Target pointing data
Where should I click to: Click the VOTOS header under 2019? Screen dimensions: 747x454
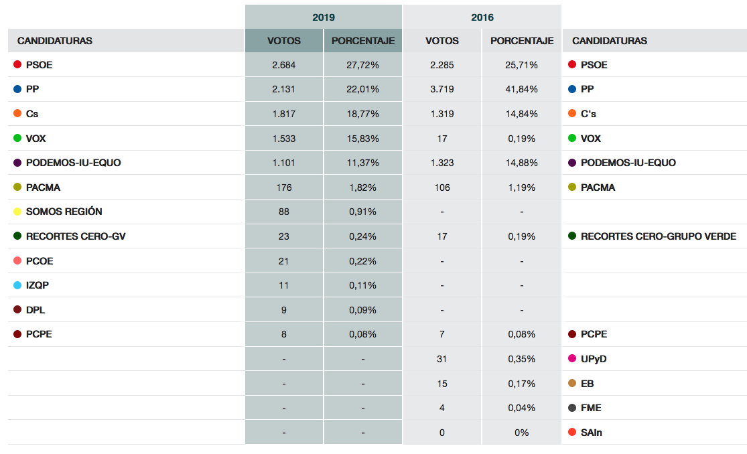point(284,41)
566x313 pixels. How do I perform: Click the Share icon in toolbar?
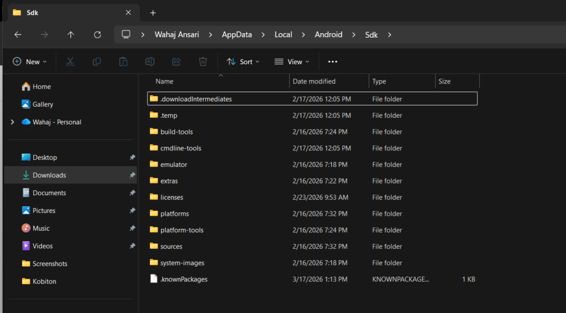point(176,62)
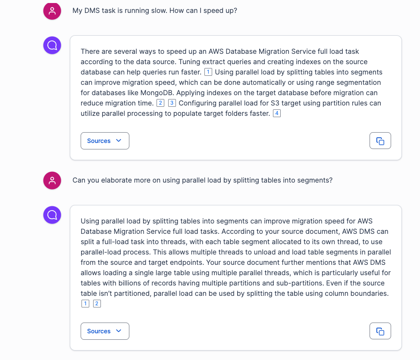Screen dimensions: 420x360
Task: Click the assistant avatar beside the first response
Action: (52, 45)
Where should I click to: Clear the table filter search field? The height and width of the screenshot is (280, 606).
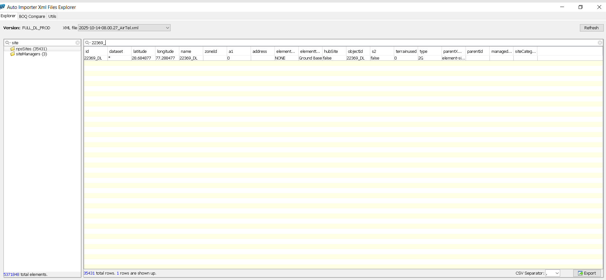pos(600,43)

- **TASK DETAILS**:
Give the lines of the data above as a numbered list, skipping blank lines and leaving out the pictures.

- **EXPECTED ANSWER**:
1. Where should I click to: Click the VOTOS header under 2019? Screen dimensions: 747x454
2. point(284,41)
3. 566x313 pixels. How do I perform: Click the Share icon in toolbar?
4. point(176,62)
5. Screen dimensions: 420x360
6. Task: Click the assistant avatar beside the first response
7. Action: (52, 45)
8. Where should I click to: Clear the table filter search field? The height and width of the screenshot is (280, 606).
9. pos(600,43)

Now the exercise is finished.